◆ STATED GOAL: Retype the material from the line with "मीडिया कवरेज (381, 73)" to the line with "होम (315, 73)", inclusive, with no changes.

◆ EXERCISE INPUT:
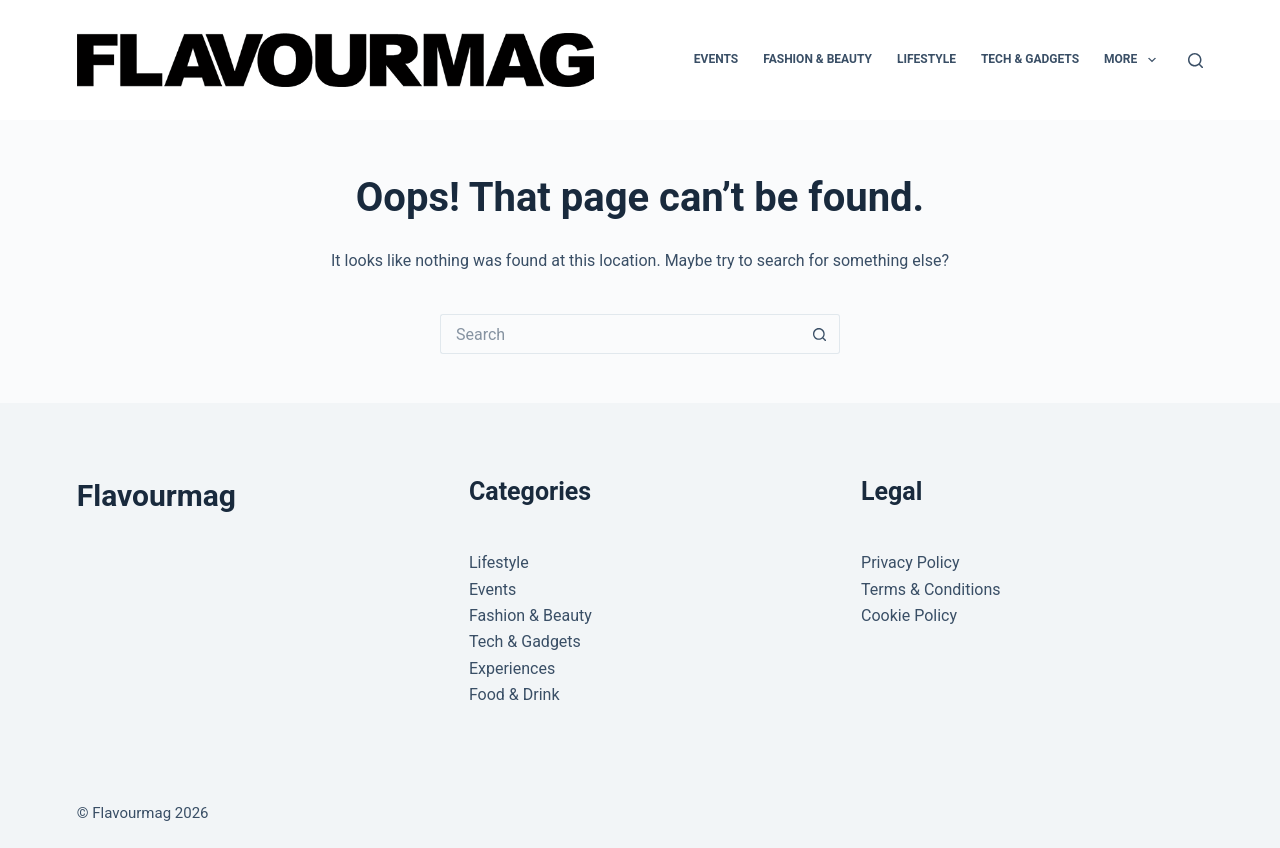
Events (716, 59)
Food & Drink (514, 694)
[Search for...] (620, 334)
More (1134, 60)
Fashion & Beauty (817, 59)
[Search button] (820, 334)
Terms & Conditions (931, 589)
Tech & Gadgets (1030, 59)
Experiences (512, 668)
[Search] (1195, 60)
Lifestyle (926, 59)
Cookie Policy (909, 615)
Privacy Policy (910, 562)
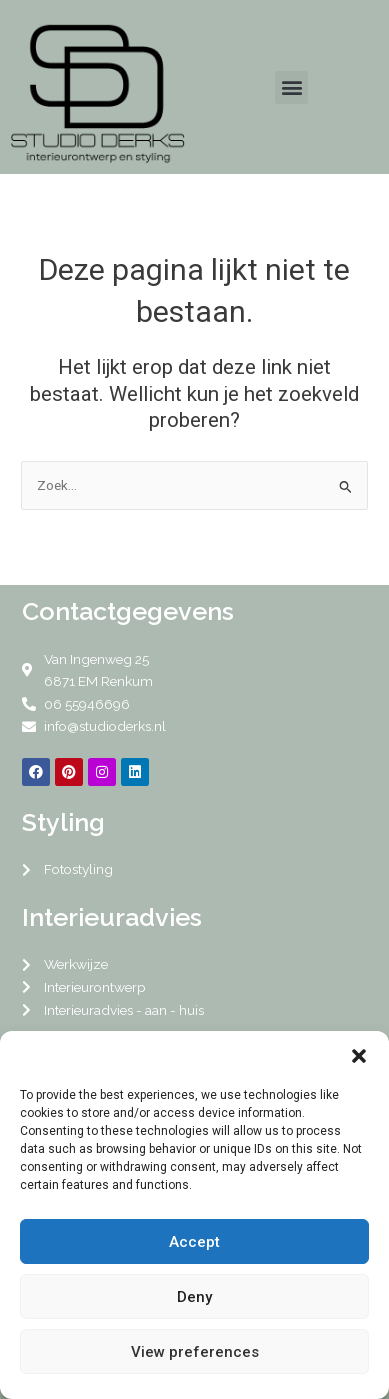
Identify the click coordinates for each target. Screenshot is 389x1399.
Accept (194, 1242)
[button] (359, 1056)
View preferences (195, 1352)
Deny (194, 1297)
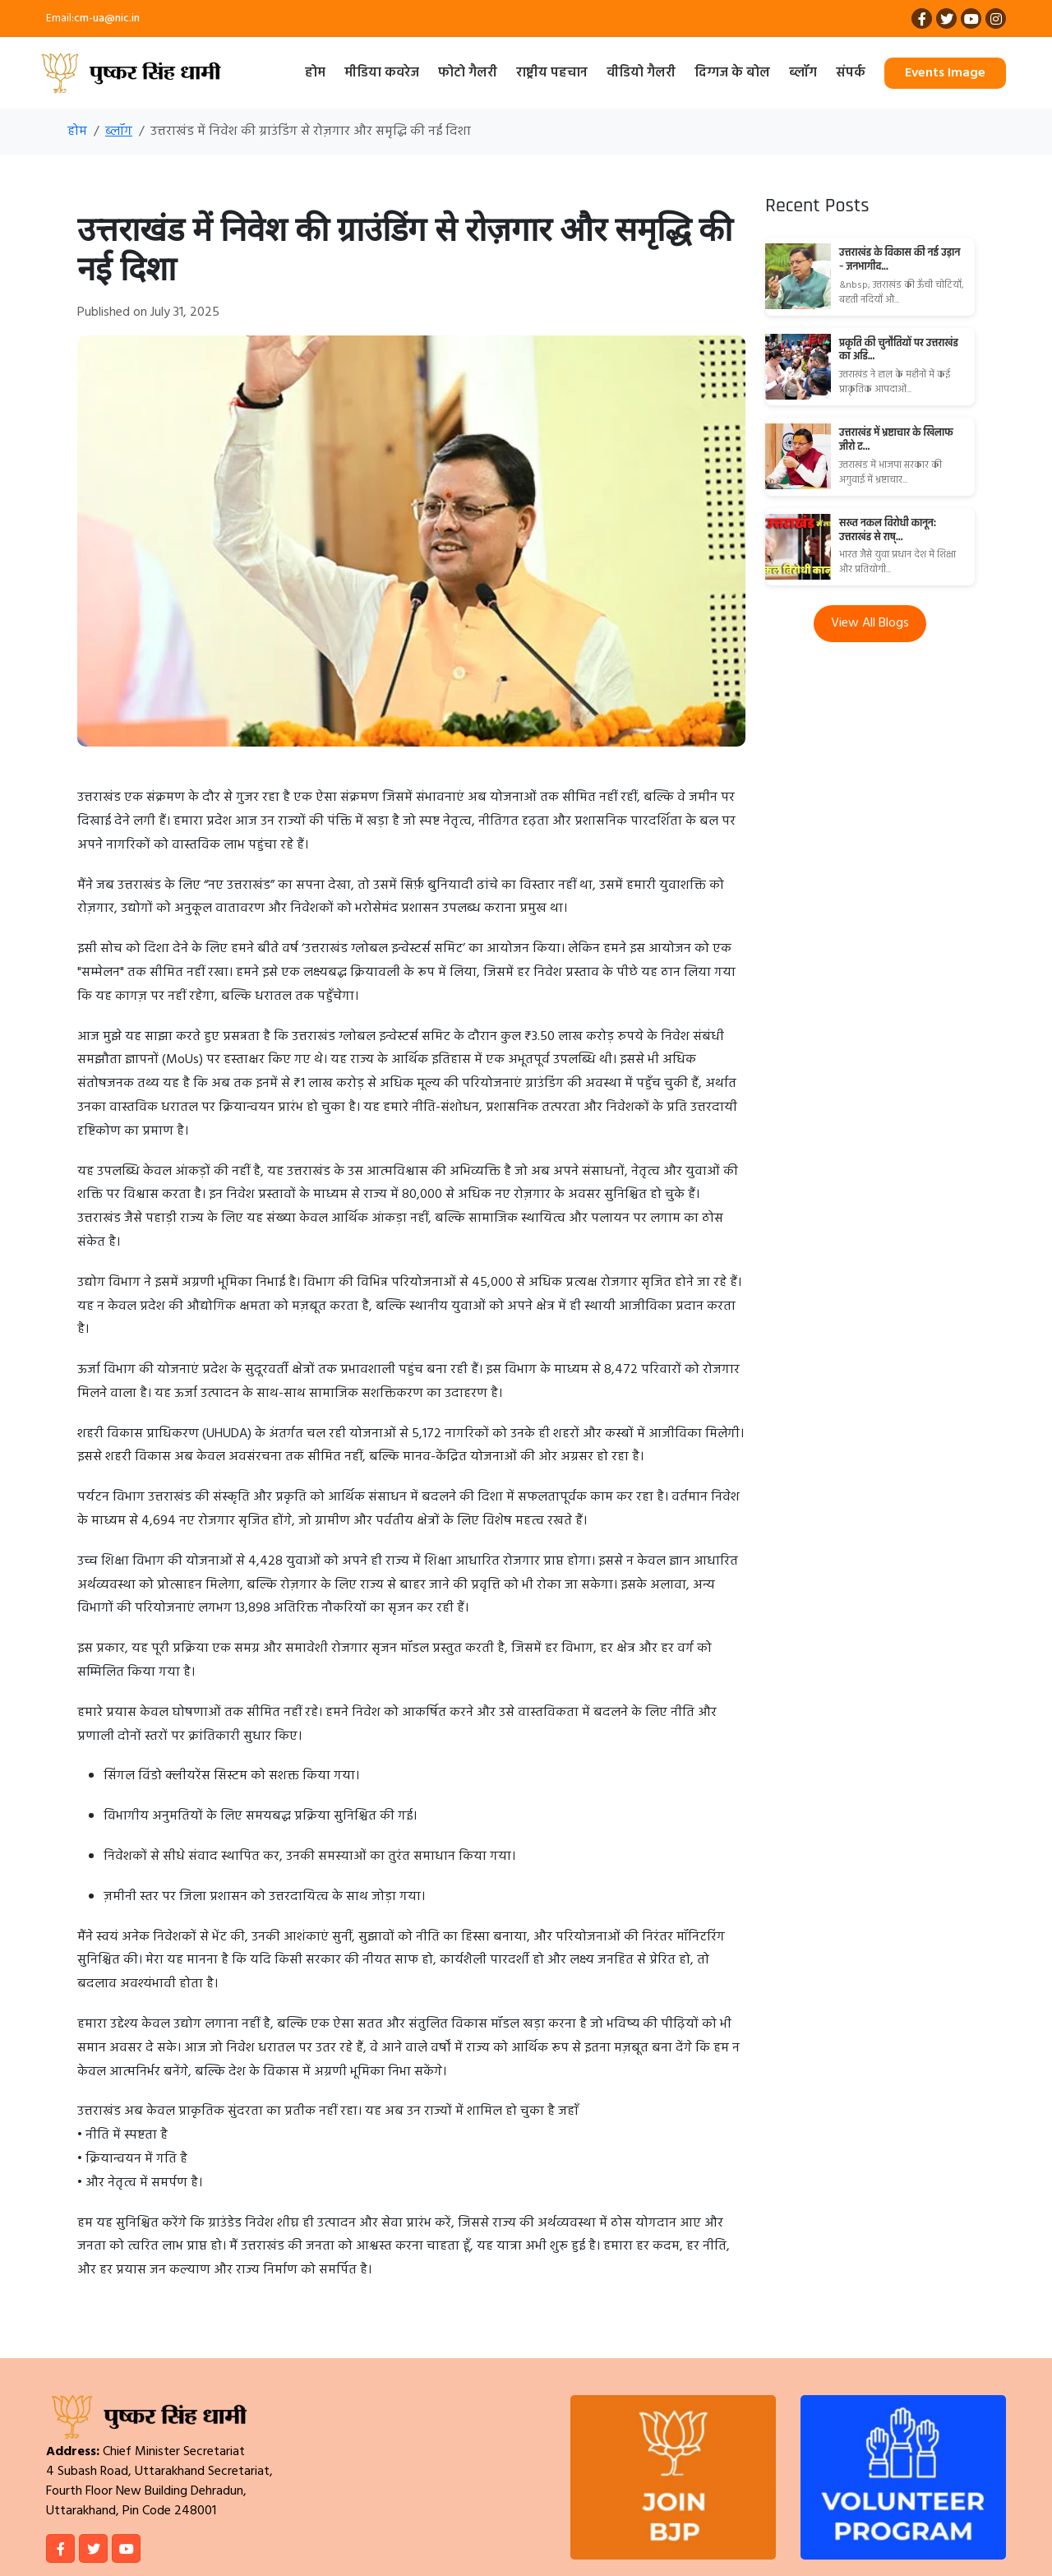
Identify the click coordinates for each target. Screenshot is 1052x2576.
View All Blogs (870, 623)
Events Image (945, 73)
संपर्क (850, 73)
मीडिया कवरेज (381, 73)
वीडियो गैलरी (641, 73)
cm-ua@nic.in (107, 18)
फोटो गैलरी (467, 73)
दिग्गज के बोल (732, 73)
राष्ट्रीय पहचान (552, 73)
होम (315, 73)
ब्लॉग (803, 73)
---
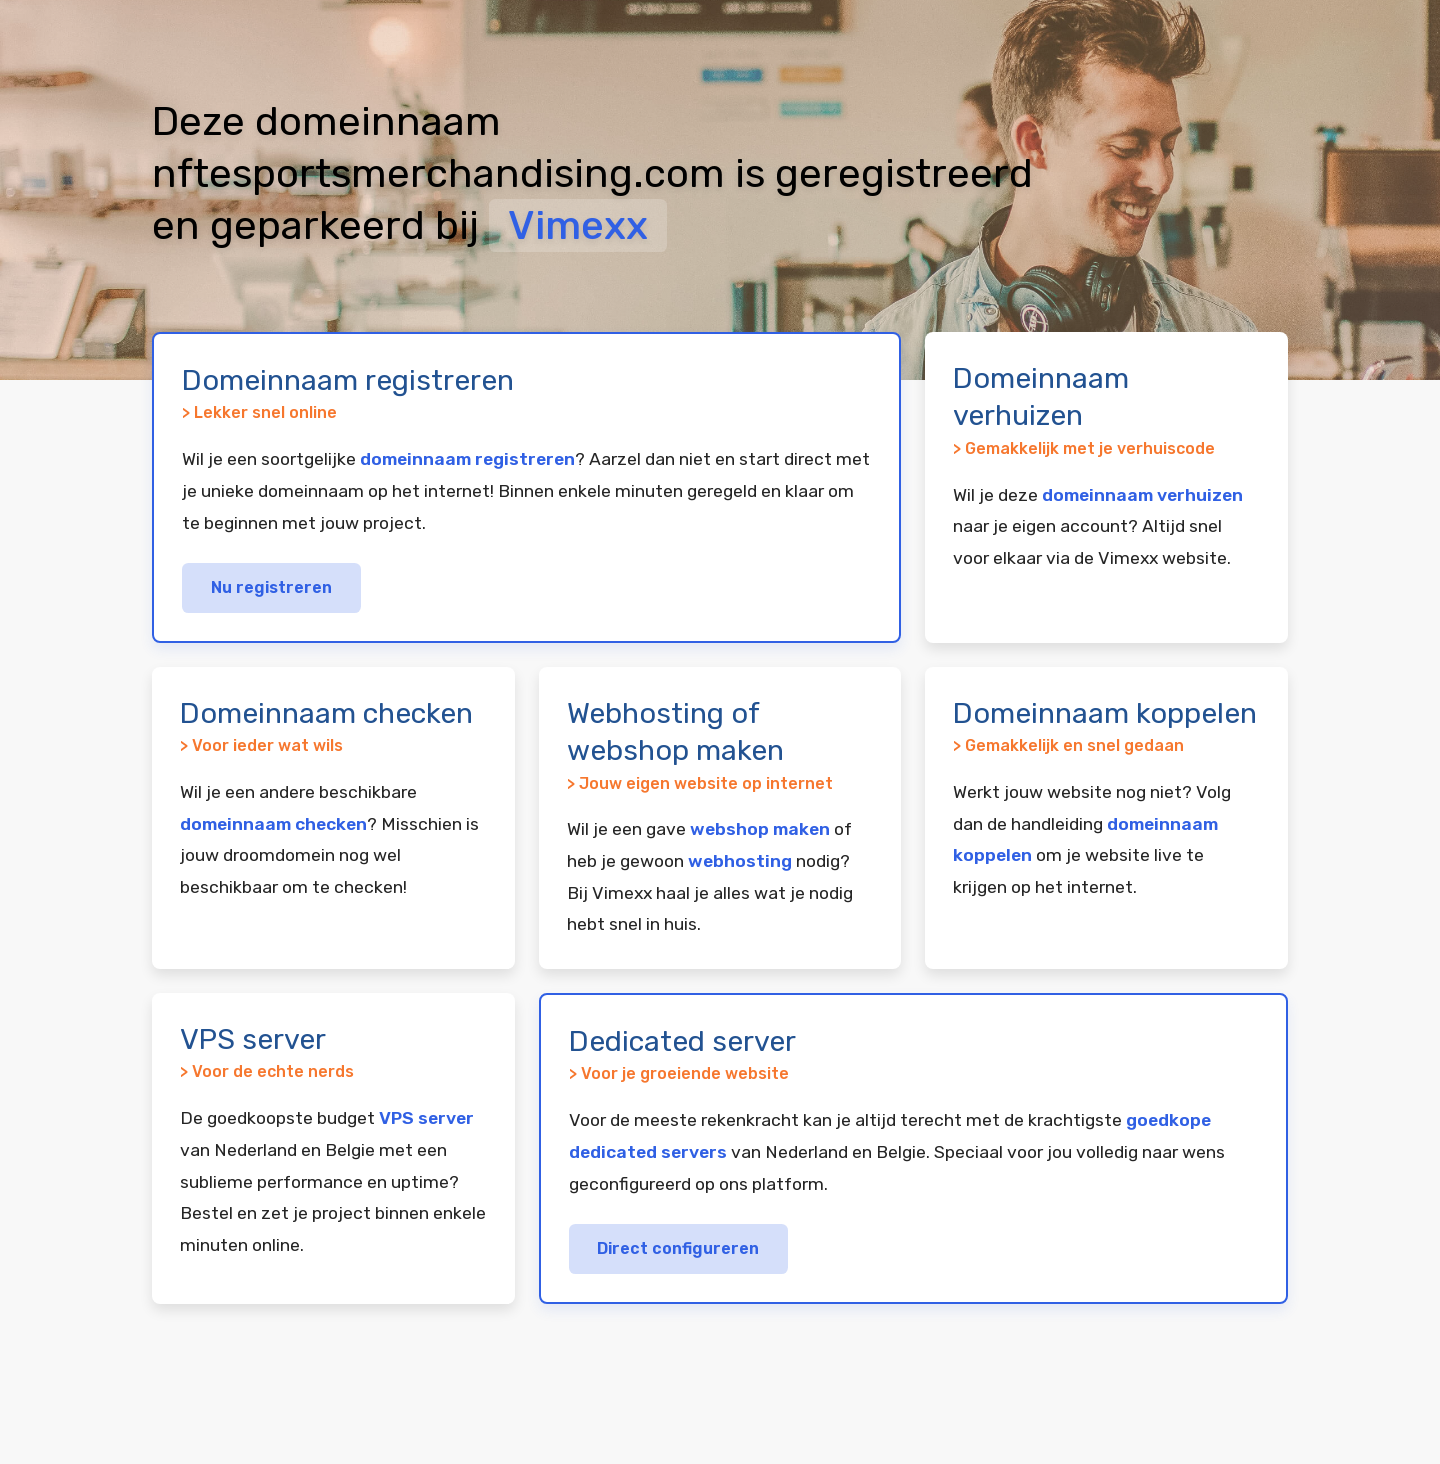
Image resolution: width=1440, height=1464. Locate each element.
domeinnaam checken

◆ REPLY TO THE EXERCISE:
मीडिया कवरेज (381, 73)
वीडियो गैलरी (641, 73)
cm-ua@nic.in (107, 18)
फोटो गैलरी (467, 73)
दिग्गज के बोल (732, 73)
राष्ट्रीय पहचान (552, 73)
होम (315, 73)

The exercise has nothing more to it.